人間にしては信じられないほどの強さだった。
それも「この世界の人間」とは、とてもではないが思えないほどに。
シャルルは視線を朝陽の後方にいるふたりへと向けた。
朝陽の後方にいるのは、「ヤタノカガミ」の長官であり、朝陽の父である朝三と、日暮家の女中を務める、かつてのトップアサシンである「黒狐」こと梅だった。
朝三に関しては実際に戦った姿は見たことはないが、梅に関しては「黒狐」に関しては何度も見てよく憶えている。
「……相当に仕込んだね」
朝陽の戦闘スタイルは、「クレイジーアサシンチャンネル」で見た戦法は実に憶えのあるもの。
かつての「黒狐」そのものだった。
ダンジョンストリーマーたちの配信を見るようになったのは、配下であるオルガ卿との話がきっかけではあった。
が、それだけであれば、適当な配信者の配信をいくつか見ただけで興味を失っていた。
大抵のダンジョンストリーマーは、攻略者のランクで言えば、だいたいが三つ星か四つ星程度だった。

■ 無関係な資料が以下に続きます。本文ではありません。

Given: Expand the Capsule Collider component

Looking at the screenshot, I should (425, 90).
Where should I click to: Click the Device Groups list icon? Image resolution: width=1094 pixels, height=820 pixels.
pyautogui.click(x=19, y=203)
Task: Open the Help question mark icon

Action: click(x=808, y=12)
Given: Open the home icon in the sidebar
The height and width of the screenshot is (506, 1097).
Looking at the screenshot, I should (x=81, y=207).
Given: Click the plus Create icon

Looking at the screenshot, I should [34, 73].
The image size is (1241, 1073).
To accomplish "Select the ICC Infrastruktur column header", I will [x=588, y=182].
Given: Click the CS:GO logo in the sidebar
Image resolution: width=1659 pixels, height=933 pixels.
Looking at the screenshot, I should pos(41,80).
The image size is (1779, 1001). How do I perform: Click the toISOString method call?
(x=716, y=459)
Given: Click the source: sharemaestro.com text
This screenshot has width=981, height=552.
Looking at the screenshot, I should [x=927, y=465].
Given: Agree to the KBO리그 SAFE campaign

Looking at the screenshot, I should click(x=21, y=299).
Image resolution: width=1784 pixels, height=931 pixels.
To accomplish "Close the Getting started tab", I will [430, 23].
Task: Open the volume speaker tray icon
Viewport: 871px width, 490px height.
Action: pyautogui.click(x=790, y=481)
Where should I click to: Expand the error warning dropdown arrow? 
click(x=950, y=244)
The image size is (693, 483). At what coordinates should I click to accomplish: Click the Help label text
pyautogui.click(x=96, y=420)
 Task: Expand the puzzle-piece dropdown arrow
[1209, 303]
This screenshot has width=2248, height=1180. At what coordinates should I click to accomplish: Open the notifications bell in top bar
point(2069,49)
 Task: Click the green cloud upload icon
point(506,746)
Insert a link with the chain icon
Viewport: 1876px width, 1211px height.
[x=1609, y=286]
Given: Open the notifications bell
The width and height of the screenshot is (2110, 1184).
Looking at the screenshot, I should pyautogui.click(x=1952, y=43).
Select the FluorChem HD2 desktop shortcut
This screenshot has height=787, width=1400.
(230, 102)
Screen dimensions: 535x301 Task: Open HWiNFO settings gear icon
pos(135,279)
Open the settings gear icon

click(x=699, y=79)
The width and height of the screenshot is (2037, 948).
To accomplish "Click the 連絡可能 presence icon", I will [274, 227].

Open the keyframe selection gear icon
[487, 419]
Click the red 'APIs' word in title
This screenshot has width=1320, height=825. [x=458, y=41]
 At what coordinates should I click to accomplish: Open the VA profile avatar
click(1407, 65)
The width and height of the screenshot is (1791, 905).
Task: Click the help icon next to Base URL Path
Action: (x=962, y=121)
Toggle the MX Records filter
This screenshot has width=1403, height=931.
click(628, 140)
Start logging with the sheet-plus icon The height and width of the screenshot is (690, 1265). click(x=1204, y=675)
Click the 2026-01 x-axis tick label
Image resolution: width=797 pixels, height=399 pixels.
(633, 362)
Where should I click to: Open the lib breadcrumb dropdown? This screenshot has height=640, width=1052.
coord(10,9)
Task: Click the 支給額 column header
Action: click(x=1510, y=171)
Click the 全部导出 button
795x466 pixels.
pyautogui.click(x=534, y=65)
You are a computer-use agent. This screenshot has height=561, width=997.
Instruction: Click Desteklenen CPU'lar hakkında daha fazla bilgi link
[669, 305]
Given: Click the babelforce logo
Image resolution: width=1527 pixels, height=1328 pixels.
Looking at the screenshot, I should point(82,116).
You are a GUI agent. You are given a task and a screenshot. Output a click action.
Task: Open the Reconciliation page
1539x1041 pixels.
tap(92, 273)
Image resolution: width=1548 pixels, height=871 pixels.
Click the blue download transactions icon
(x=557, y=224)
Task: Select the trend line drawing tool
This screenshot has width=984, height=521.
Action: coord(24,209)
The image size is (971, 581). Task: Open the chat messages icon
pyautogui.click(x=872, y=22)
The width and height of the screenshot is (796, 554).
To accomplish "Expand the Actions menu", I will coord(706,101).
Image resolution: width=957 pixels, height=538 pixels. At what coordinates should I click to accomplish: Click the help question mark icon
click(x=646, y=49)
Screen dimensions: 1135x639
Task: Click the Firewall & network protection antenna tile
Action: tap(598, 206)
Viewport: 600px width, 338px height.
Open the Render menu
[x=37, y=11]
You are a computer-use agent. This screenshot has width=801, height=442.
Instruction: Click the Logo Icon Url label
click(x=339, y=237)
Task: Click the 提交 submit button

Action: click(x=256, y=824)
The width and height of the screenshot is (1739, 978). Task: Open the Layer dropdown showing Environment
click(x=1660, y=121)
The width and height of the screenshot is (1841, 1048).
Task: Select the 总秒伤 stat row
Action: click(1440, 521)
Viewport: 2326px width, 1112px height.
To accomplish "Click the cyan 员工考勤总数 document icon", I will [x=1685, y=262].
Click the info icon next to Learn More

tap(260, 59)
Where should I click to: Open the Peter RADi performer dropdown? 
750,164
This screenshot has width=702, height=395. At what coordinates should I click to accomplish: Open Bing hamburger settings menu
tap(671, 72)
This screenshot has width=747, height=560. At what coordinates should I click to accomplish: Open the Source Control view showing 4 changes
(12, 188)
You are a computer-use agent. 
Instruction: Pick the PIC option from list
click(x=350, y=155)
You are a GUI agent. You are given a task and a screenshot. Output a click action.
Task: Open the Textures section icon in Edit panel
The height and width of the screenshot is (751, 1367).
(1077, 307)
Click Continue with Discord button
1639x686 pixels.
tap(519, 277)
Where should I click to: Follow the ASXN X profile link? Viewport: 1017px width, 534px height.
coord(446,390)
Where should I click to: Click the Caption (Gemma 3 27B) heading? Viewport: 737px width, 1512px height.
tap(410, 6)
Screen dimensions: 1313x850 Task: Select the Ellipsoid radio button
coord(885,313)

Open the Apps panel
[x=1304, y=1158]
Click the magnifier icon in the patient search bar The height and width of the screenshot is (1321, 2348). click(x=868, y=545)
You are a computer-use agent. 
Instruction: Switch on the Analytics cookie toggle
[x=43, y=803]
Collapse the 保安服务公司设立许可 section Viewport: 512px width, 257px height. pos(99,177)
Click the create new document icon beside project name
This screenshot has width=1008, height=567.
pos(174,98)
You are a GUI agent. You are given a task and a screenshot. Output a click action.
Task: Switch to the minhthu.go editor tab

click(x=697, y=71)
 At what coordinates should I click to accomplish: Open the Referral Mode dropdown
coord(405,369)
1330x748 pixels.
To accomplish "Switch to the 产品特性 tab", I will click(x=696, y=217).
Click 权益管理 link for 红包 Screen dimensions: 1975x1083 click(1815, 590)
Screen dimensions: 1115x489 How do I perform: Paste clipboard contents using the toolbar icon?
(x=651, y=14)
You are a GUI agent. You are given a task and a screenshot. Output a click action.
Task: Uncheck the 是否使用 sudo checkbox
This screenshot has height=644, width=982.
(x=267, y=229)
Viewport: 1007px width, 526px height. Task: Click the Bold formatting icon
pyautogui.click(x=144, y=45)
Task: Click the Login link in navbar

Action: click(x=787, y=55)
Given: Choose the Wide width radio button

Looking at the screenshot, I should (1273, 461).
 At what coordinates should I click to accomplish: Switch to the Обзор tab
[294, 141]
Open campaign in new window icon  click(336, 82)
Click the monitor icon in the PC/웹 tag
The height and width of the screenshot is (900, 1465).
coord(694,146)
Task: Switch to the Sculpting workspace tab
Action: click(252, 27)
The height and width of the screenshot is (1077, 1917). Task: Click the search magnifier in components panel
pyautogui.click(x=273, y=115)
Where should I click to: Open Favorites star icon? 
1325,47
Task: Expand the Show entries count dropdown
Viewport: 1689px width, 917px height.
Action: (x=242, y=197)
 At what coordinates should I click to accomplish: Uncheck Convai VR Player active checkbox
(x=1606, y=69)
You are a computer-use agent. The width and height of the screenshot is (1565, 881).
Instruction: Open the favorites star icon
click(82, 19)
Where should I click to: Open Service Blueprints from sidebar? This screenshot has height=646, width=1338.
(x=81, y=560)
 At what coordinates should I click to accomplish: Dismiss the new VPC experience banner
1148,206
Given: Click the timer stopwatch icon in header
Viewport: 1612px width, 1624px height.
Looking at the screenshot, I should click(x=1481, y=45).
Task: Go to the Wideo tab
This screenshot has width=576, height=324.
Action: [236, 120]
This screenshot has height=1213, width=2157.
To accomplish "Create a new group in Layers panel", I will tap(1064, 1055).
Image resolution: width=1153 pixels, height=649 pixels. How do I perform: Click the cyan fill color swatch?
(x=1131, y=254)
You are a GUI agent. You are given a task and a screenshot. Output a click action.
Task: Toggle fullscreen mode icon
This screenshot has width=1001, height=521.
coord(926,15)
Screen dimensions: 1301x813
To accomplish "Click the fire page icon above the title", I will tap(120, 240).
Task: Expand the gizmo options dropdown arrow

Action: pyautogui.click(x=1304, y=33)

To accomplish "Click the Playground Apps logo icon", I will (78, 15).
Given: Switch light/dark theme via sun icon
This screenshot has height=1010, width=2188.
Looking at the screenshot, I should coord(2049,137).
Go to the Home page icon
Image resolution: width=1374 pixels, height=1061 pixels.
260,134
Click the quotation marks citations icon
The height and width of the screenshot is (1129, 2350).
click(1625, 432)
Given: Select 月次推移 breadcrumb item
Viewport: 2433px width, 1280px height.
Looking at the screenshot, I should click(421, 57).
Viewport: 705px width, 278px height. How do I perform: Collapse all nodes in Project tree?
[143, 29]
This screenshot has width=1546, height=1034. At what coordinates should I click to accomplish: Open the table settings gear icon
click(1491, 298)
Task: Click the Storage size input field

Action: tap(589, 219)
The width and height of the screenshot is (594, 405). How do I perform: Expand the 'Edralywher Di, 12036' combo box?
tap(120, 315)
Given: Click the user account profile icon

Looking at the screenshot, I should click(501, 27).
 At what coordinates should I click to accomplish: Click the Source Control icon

稀に六つ星の攻略者もいるが、六つ星の攻略者の配信を見ても、シャルルは特に思うことはなかった。
六つ星攻略者であっても、ようやく見所がある程度だった。
それ以下の攻略者の配信は正直なことを言えば、ひどいものばかりだ。本当にダンジョンを攻略してきたのかと言いたくなるような者たちばかりだったのだ。
ダンジョン攻略者のランクとは、それまで踏破したダンジョンの数によって定められている。
最初は星なしと呼ばれる新人から始まり、ひとつのダンジョンを攻略すれば、一つ星に昇格する。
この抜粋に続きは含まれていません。